Circuit breakers are great because you do not have to keep hammering something that is already down. But in a distributed system, everything might be sitting in its own silo on each instance.
Same thing goes for fallbacks. They can provide a better experience because you fall back to something that you know is reliable. But they can also hide the underlying issues that are occurring.
All of these patterns are useful. So are the libraries that implement them. But you do not get resilience just by applying them or using some library. It does not work that way.
In the wrong context, you can actually make things worse.
The question is not, “Can I apply this pattern?” or even, “Should I apply this pattern?”
The question is, “What is the failure mode?”
The Example
Here is the example I am going to use.
We have some type of message broker queue interacting with a worker. That worker ends up making an HTTP call to some third party API.
But this has nothing to do with queues specifically. It has nothing to do with HTTP APIs or brokers specifically. It is just an example to illustrate that one pattern for resilience can work great in one context and be a total disaster in another.
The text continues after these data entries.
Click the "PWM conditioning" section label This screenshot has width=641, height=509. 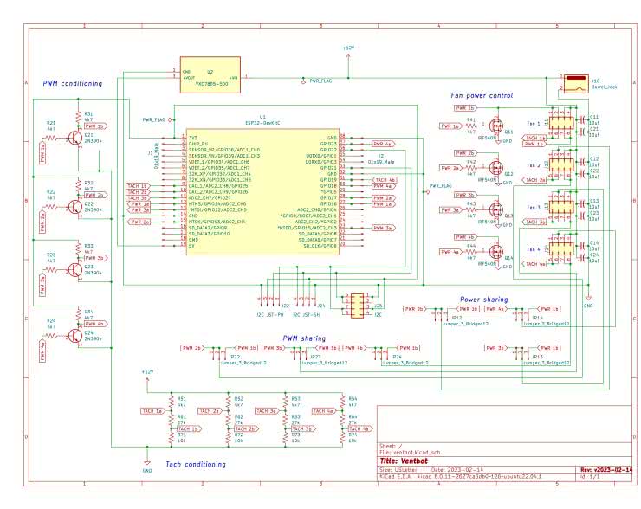click(73, 84)
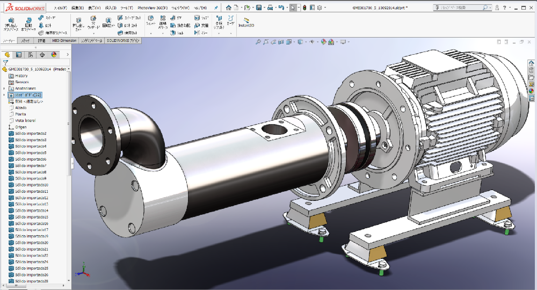Click the rebuild traffic light icon

(305, 8)
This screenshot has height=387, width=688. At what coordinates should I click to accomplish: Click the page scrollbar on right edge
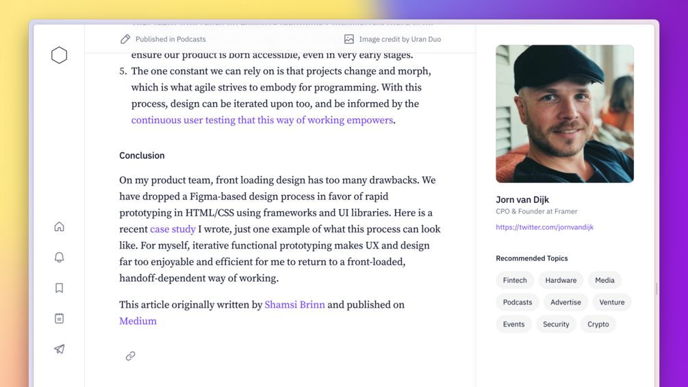tap(657, 289)
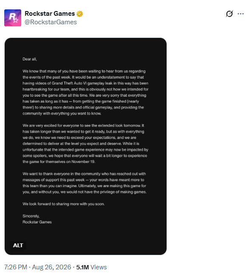Screen dimensions: 249x277
Task: Click the "Dear all," greeting in the letter
Action: (x=30, y=59)
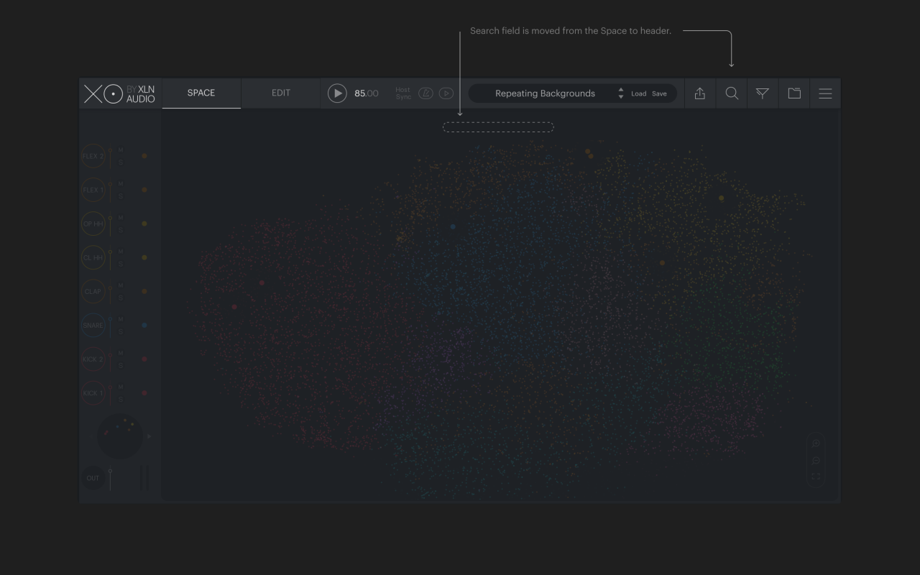Open the filter funnel icon

[x=763, y=93]
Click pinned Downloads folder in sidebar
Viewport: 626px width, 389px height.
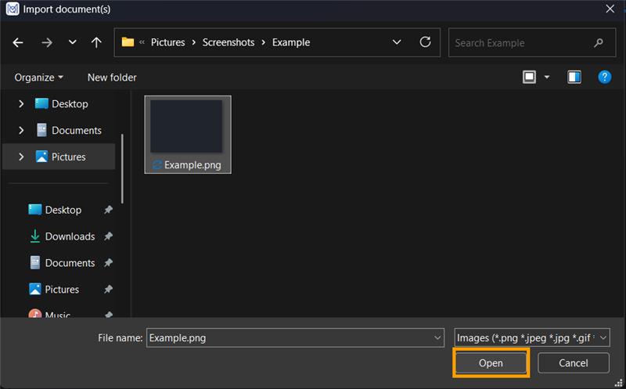pos(70,236)
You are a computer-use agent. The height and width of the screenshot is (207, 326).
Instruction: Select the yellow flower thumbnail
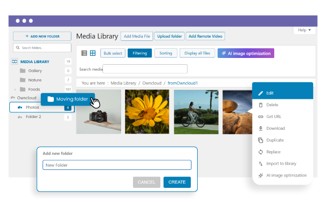tap(147, 112)
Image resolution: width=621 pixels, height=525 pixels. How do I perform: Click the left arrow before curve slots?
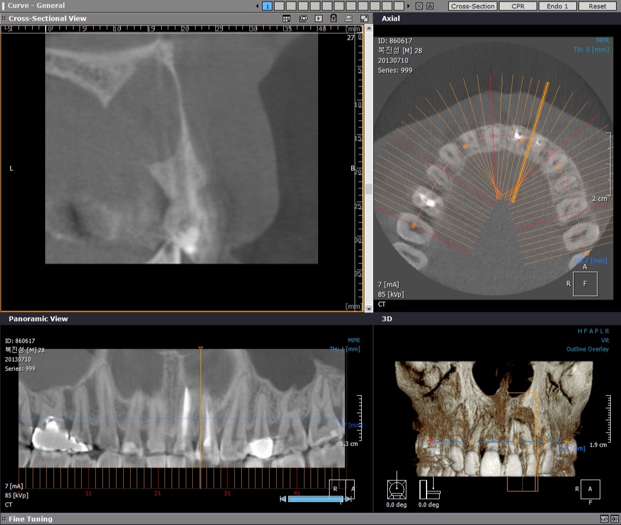pyautogui.click(x=258, y=6)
Imagine a worker consuming a message from a queue. The message is something like ShipOrder.
The worker needs to make an HTTP call to a shipments route or some third party service. Maybe it is UPS, FedEx, some carrier, whatever the case may be. You need to create the shipping label in their system and get the response back.
Once you know that is good, maybe you do some internal state change in your own database, marking the shipment label as created.
That is the happy path.
Consume a message.
Call a third party API.
Update some internal state.
That code would be incredibly simple on purpose, because it does not show what really matters.
What really matters is understanding things operationally.
How many messages are you processing? What is your throughput? Is everything in the same queue? How many worker instances do you have concurrently processing messages? What happens if that third party HTTP API is down? What happens if it is just really slow compared to what it normally is?
The code only illustrates the happy path. It does not illustrate what you want to deal with when failures occur or what is acceptable in your context.
Standard Advice Is Incomplete
If that HTTP API was a little flaky, the standard advice might be to just slap on a retry and a circuit breaker. Maybe even a fallback.
So you add a retry policy around the HTTP call. You add a circuit breaker. Good to go.
That is not necessarily bad advice. It is just incomplete.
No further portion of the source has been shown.